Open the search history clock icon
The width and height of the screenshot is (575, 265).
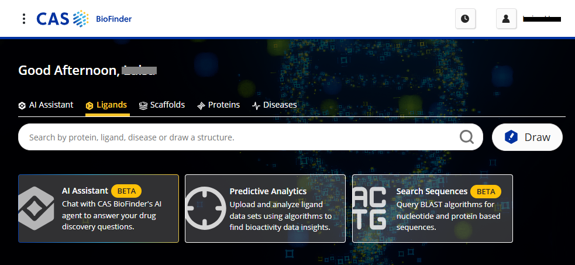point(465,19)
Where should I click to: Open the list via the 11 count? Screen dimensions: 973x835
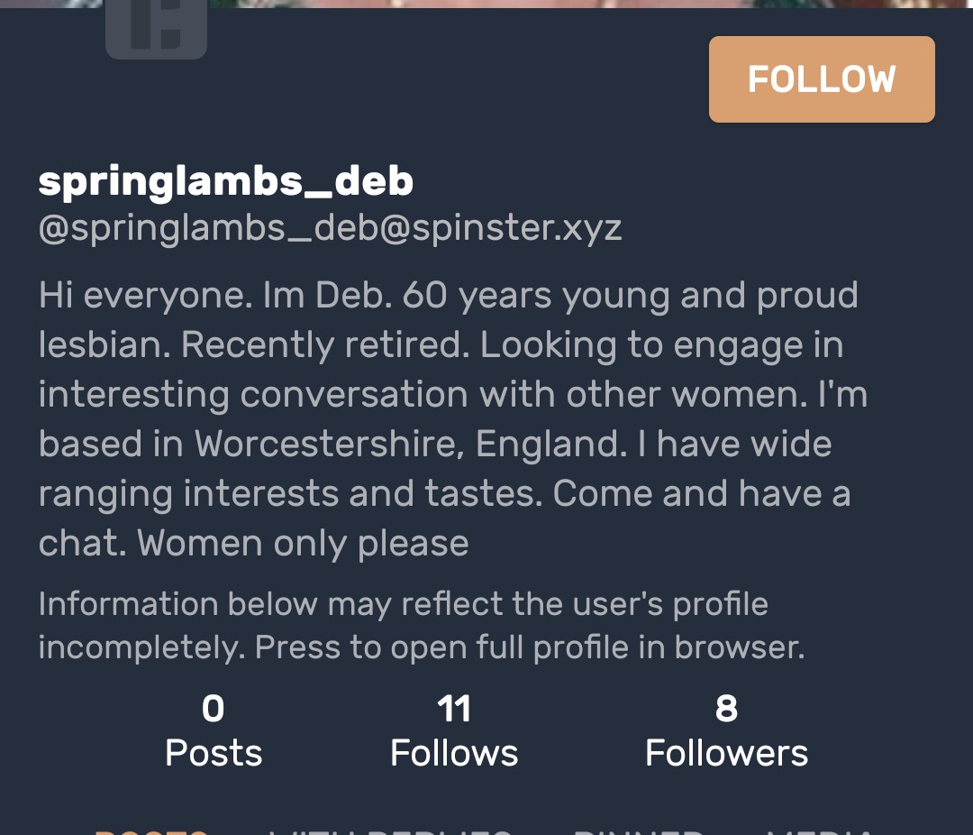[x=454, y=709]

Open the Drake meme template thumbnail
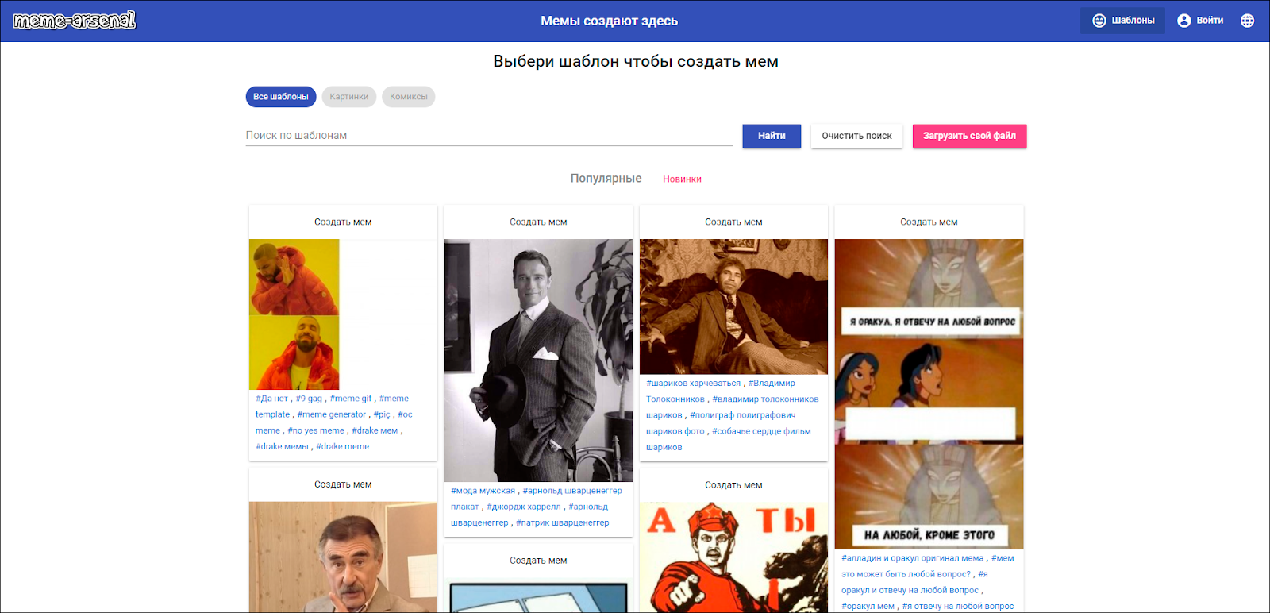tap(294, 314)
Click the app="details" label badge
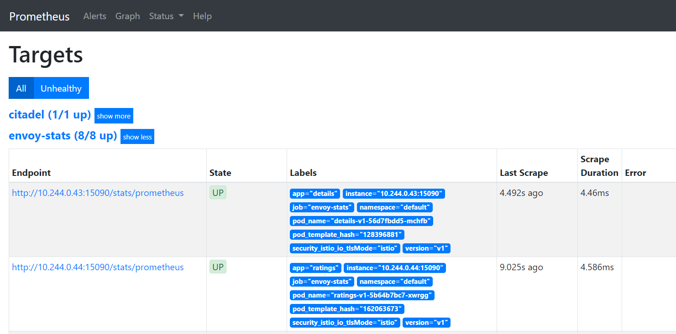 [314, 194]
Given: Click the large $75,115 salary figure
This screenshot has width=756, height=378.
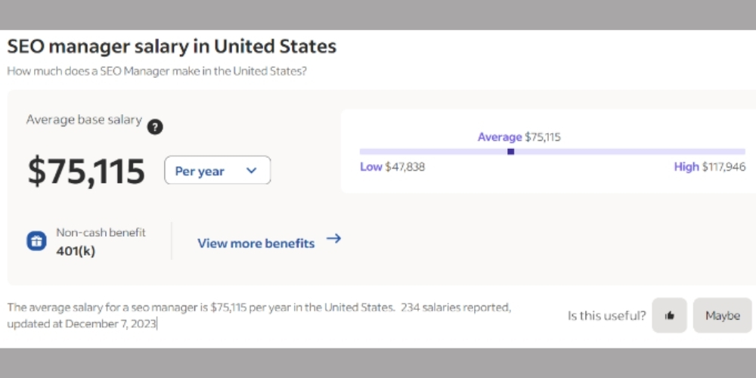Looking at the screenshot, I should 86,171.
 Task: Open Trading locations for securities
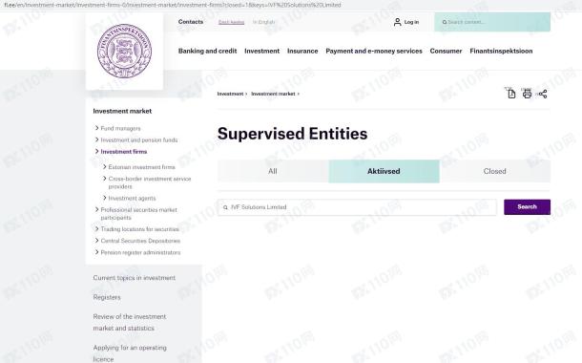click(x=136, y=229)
++++++
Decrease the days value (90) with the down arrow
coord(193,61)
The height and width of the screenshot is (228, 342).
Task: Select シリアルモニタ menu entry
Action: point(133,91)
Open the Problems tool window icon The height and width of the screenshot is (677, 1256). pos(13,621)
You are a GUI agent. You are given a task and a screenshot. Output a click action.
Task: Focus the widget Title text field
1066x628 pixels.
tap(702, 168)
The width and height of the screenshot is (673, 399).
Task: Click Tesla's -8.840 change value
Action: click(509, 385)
++++++
- **ASSIGNMENT**: If a line of the material contains the word "icon", pick it out and copy it.

- **RESPONSE FOR THIS EXERCISE**:
Open the search history clock icon
Open the Problems tool window icon The height and width of the screenshot is (677, 1256). pos(13,621)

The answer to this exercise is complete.